A look back on the case.
The brochure published by the London auction house features the sale of two photography collections devoted to Mahatma Gandhi. The first, which belonged to Kanu Gandhi (1917–1986), is comprised of 3600 prints, including 1000 photographs of the Mahatma accompanied by vintage photographs and postcards written by the Indian leader, along with some commercial reproductions. The second collection, from the family of the writer and director Vithalbhai Jhaveri, brings together Ghandi’s photographs and letters, as well as two films.
Kanu Ghandi joined the Mahatma in 1932. A major figure from the Savagram ashram in Wardha, Maharashtra, Kany married Abha, the daughter of one of Gandhi’s disciples. She was very close to the Mahatma, and was one of two women who supported and accompanied him until his death. She was at his side on January 30, 1948, when Gandhi was assassinated by a Hindu fundamentalist in Delhi.
Starting in 1936, Kanu, who was a talented photographer, began taking pictures of the Mahatma in both his public and private life. After Gandhi’s death, Kanu continued to serve his ideals and develop the late leader’s ashrams.

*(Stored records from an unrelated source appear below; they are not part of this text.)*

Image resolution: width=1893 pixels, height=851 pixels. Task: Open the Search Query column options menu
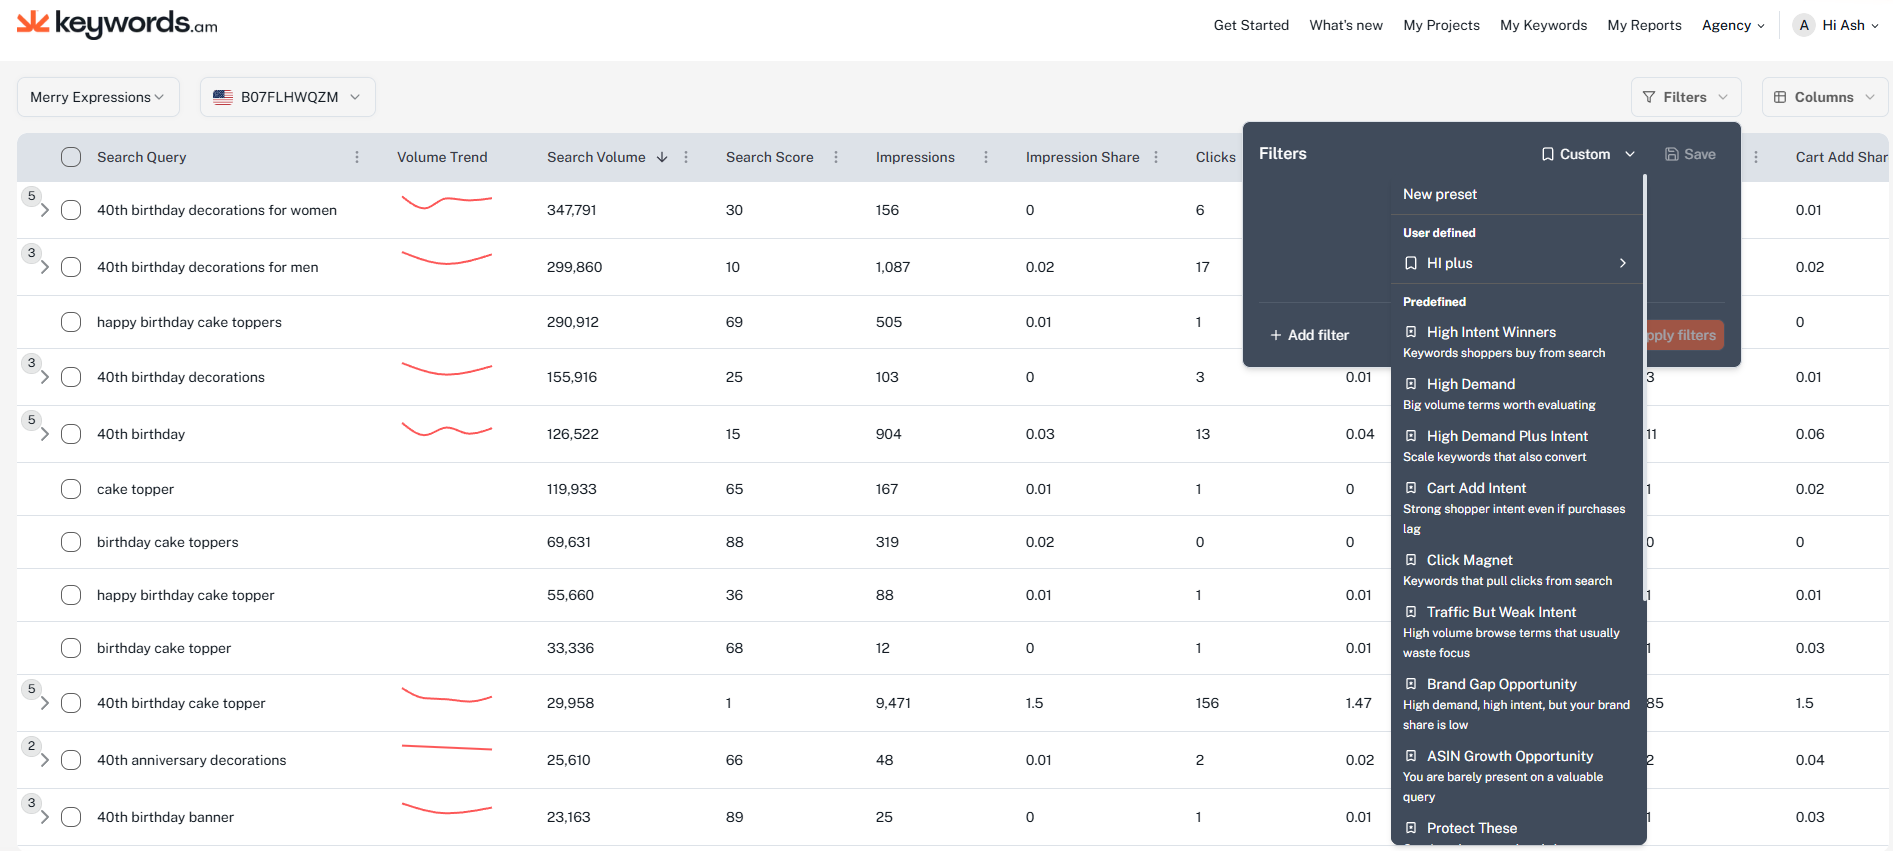coord(357,157)
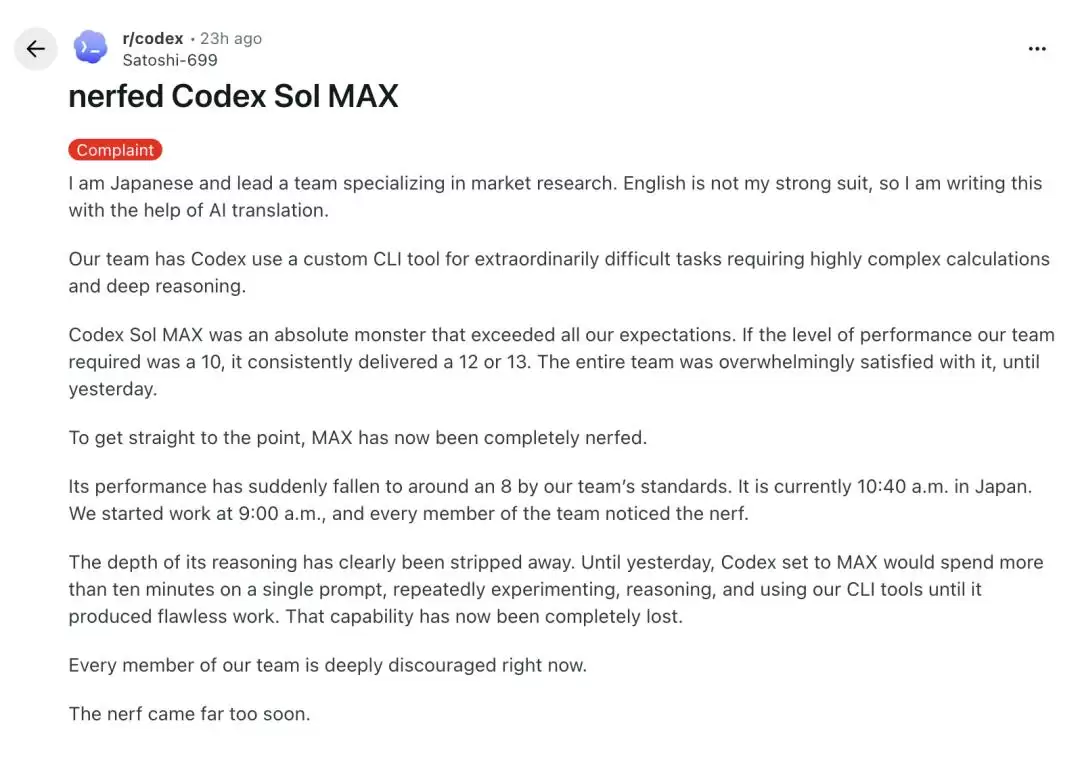Click the final line "The nerf came far too soon"

tap(189, 714)

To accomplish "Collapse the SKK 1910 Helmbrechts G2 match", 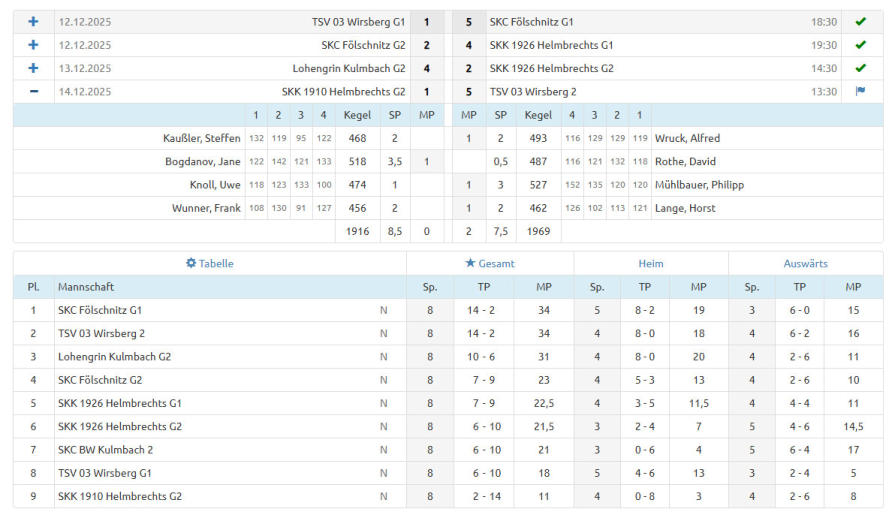I will click(x=33, y=91).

In the 1980s, a German named Peter Rühe made frequent visits to Rajkot, the home of Abha, Kanu’s widow. Rühe took charge of marketing in Europe reproductions of photographs from Kanu’s collection, on behalf of Abha and her family. Today he claims that from Kanu’s death in 1986, and Abha’s death in 1995, he purchased from Abha, or received from her as gifts, photographs from the collection. “How is it then that Mr. Rühe, in a letter to Abha’s daughter dated June 8, 1995, offered to buy the originals from Kanu’s collection?” asked one of the family members in a telephone interview. We were unable to reach Peter Rühe to hear his version of the facts.
After the 2009 auction of Gandhi’s famous glasses, which sold for 1.8 million dollars to the Indian tycoon Vijay Mallya, the Mahatma’s belongings and other documents relating to his life continue to provoke controversy, an ironic twist for a man who advocated temperance, deprivation and the search for truth.